No space probe has visited Uranus or Neptune since the Voyager 2 flew by both Ice Giants in the late 20th Century. A group of researchers from NASA and a number of universities have issued a report detailing four proposals for returns to Uranus or Neptune sometime in the 2030s according to the New Scientist.

Four missions, three orbiters, and a flyby, proposed for Uranus or Neptune

The report suggests a possible four missions. Two would orbit either Uranus or Neptune and would include an atmosphere probe that would drop into one or the other planets.

One probe would go to Uranus but would eliminate the atmosphere probe for a suite of 15 extra instruments.

The flyby would be the cheapest option and would go past Uranus. The most have instruments for any of the proposed missions would be a narrow-angle camera, a doppler imager, and a magnetometer. Some of the additional instruments would include plasma detectors, infrared and UV imaging, dust detection, and microwave radar capability.

Why go to the ice giants?

Unlike Jupiter and Saturn, which have been extensively explored thanks to the Galileo, Cassini, and Juno missions. Uranus and Neptune have hardly been looked at. An orbiter that explores either planet and its extensive system of moons and rings for a decade and a half would garner a treasure trove of scientific knowledge.

The Neptune mission would also concentrate on its moon Triton, thought to be a captured Kuiper Belt object. The search for exo-planets has discovered that Neptune-sized planets are the most plentiful. Finding out why this might be is a priority for scientists.

Launch windows

Because of the size of the NASA budget, likely only one of these missions are likely to start anytime soon.

A Neptune mission would have a good chance for departure in 2030 while 2034 is best for a voyage to Uranus, thanks to the position of Jupiter to provide a gravity assist. The journey would take 14 years and would require nuclear power similar to that carried by Galileo, Cassini, and New Horizons.

Could advanced propulsion technology help matters?

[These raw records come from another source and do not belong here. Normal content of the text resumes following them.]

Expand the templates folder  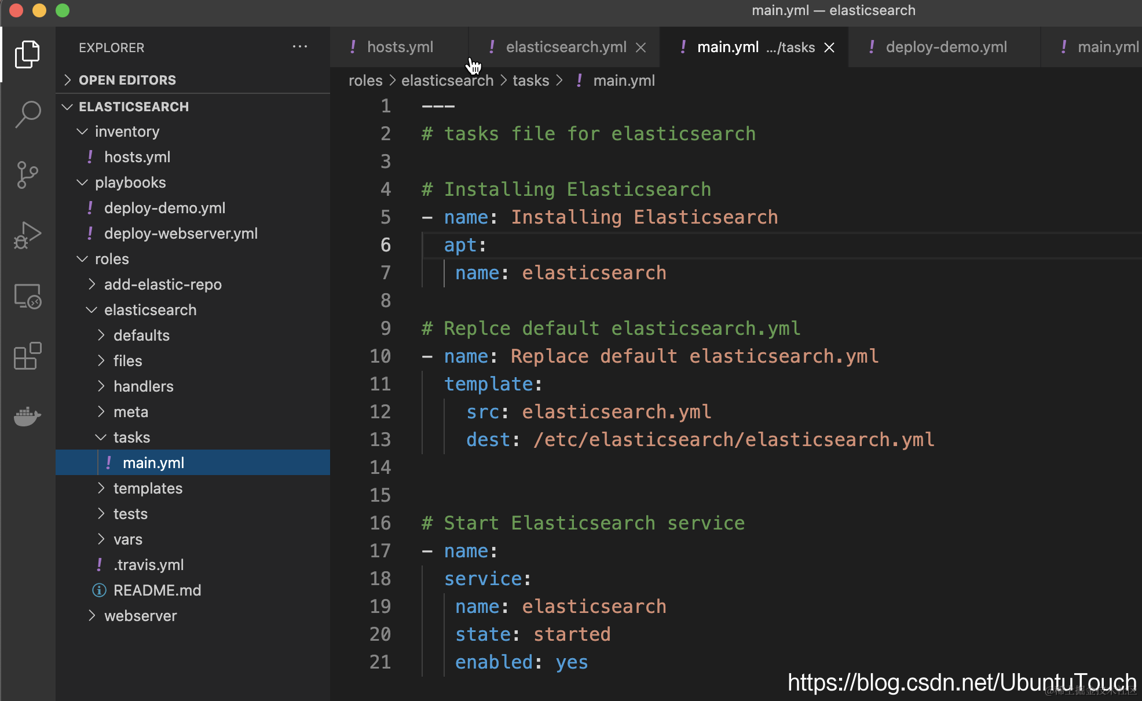147,488
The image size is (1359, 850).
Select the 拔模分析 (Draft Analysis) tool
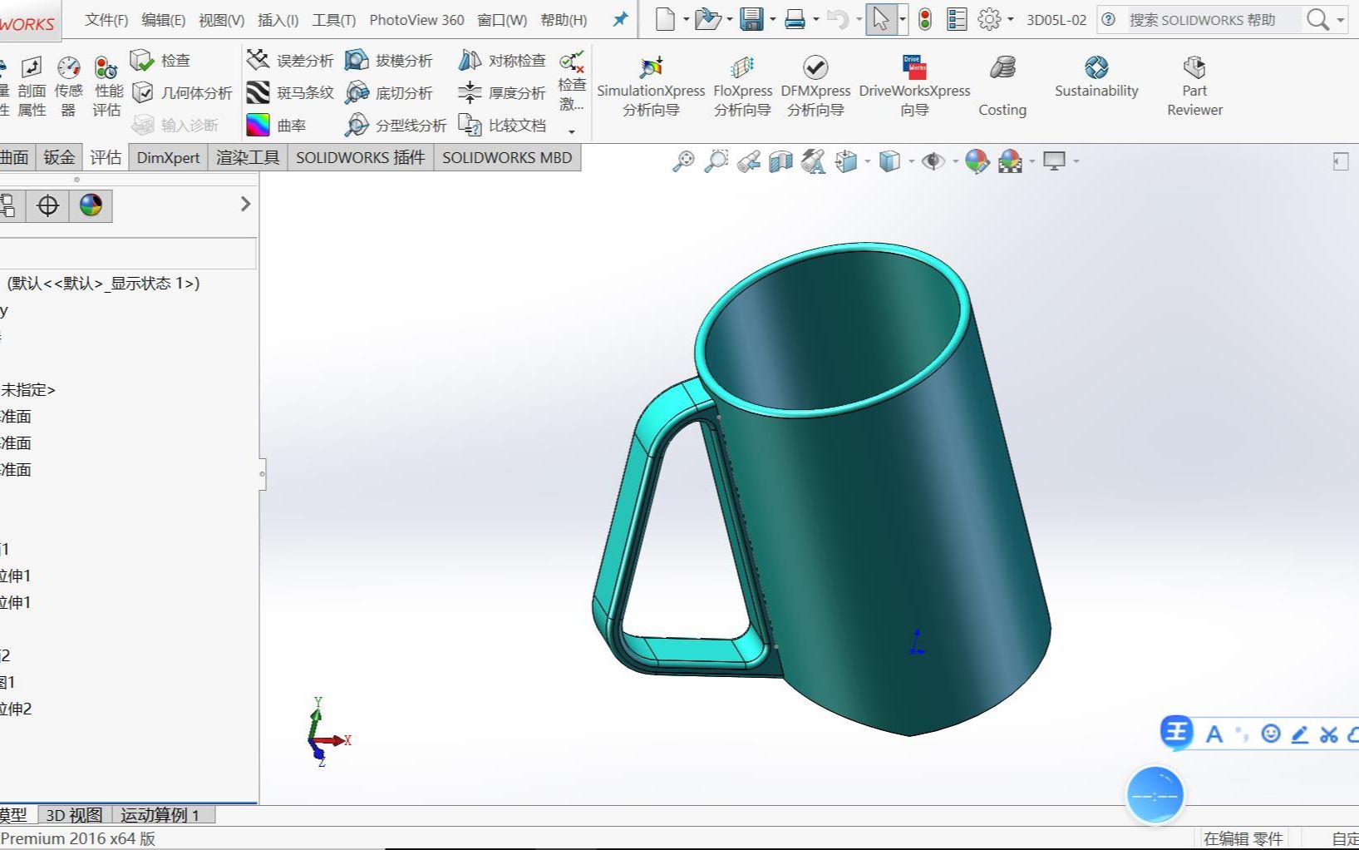click(389, 59)
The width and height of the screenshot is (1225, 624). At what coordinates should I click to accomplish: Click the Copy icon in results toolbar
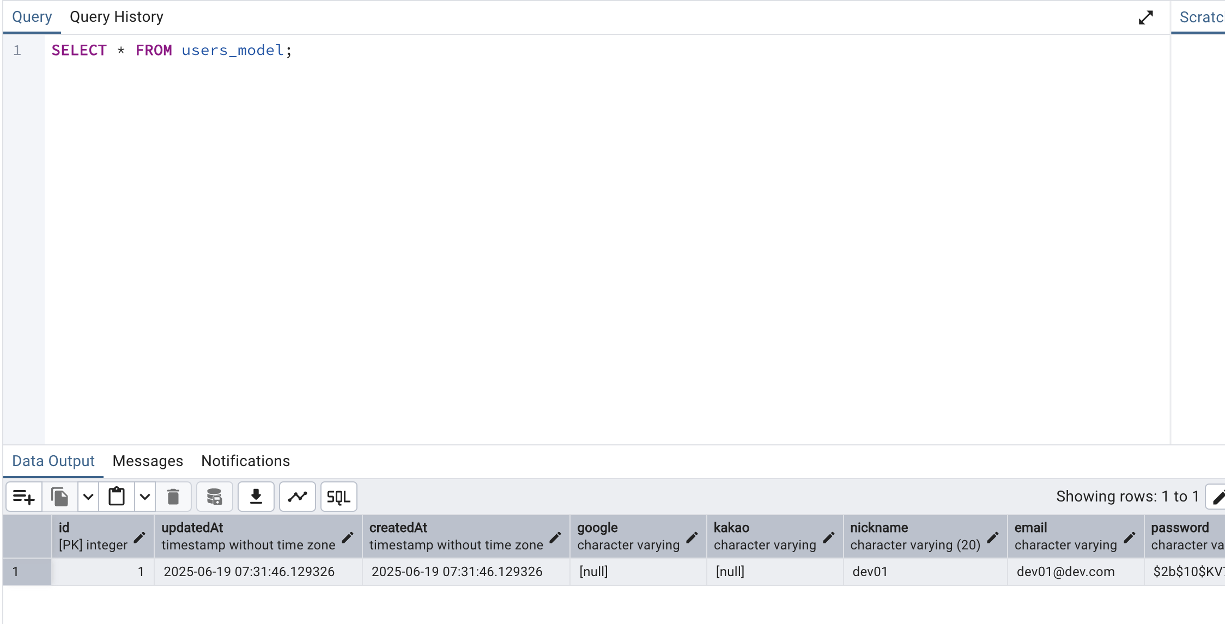[x=60, y=497]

On the other hand, the addition of better propulsion technology could shorten the voyage to one of the ice giants and widen the launch windows. The heavy lift Space Launch System is already being contemplated for the Europa Clipper, scheduled to depart in the early 2020s. Either the SLS or a commercially available heavy lifter such as the Falcon Heavy or the New Glenn could do a similar service for an ice planet mission. Add a nuclear electric propulsion system, and the voyage could be shortened even more.